Support
Proposition 1A to Build High-Speed Rail
By Stuart
Cohen, Executive Director, Transportation and Land Use Coalition (TALC)
Sierra Club supports Proposition 1A,
which would provide $9.95 billion dollars to catalyze the development of the
800 mile High-Speed Rail (HSR) system, and to make improvements to existing
rail networks. Building HSR in California
will reinforce our cities as the hubs of our economies, promote sustainable
land use, significantly reduce global warming pollution, and get commuters off congested
roads and out of crowded airports. While it is an extremely expensive project,
adding the same capacity by expanding highways and airports would cost at least
twice as much.
The fully completed high-speed train
system would run between San Diego and Sacramento, with
connections to the Bay Area. California's high-speed trains would run at speeds
of over 220 miles per hour, making the trip between San Francisco's Transbay
Terminal and Los Angeles' Union Station in two and a half hours.
HSR will help to achieve the state's
greenhouse gas reduction goals by replacing car and airplane trips with rail
trips. By 2030, when the whole system is in place, HSR travel is anticipated to
reduce California's
greenhouse gas emissions by up to 12 billion pounds of CO2 per year.

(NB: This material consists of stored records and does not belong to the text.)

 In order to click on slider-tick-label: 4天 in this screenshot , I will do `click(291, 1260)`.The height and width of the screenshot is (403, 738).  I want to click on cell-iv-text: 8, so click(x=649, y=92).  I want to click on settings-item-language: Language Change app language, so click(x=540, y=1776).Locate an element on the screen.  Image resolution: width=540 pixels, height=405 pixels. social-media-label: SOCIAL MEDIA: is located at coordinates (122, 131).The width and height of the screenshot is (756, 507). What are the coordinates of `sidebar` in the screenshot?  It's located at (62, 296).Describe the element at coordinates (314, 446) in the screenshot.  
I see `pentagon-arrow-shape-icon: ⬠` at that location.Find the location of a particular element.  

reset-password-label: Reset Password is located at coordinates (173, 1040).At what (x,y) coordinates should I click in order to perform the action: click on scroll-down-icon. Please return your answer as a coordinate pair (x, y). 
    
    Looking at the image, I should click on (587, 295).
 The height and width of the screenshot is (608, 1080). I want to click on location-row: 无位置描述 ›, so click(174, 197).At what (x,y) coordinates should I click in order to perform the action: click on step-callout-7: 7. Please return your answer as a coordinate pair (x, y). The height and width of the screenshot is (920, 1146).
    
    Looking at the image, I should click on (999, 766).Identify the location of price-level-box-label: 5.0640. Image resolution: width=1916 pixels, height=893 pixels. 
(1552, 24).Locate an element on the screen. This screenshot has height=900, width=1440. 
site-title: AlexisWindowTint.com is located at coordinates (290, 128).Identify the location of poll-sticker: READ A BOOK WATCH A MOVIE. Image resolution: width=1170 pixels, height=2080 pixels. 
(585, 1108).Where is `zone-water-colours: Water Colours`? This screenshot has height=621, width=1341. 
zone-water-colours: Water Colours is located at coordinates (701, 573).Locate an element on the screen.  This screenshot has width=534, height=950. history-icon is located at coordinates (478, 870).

At their September 2008 meeting, the
California High-Speed Rail Authority Board approved a goal of using 100%
renewable, carbon-free electricity to run the system. Doing so would ensure the
emission reduction benefits are not reduced by the consumption of electrical
power.
Over the past four months, Sierra Club
California,
the Transportation and Land Use Coalition (TALC) and other organizations worked
to put important safeguards into AB 3034, a bill to amend the original bond
measure. This bill, recently signed by Governor Schwarzenegger, places Proposition
1A on the ballot and contains a host of important provisions, including
protections for the Grasslands Ecological Area, allowing bond funds to be spent
on improvements in the Altamont corridor connecting the Bay Area to Modesto and
Stockton, and strong financial accountability provisions.
One of the most daunting challenges is
the cost of the system; especially with our state budget in crisis. And while
the price tag is very steep -- over $30 billion to connect San Francisco and Los Angeles through the Central Valley -- it pales in comparison to the cost of
new highway and airport expansions. Caltrans estimates, for example, that it
will cost $6 billion (2006 dollars) to widen Highway
99 from four lanes to six, a project that is now partially funded. Meeting interstate
requirements and widening to eight lanes, now being discussed as the next
phase, is estimated to cost at least $20 billion.
Californians will continue to demand
mobility, especially as the state grows to 50 million people by 2030. It is
time to give it to them in the form of a zero-emission high-speed train system
that propels California
into the 21st century. Passage of Proposition 1A would be just the first of
many steps needed to make the system a reality. But it is a necessary step and
one that environmentalists should strongly support.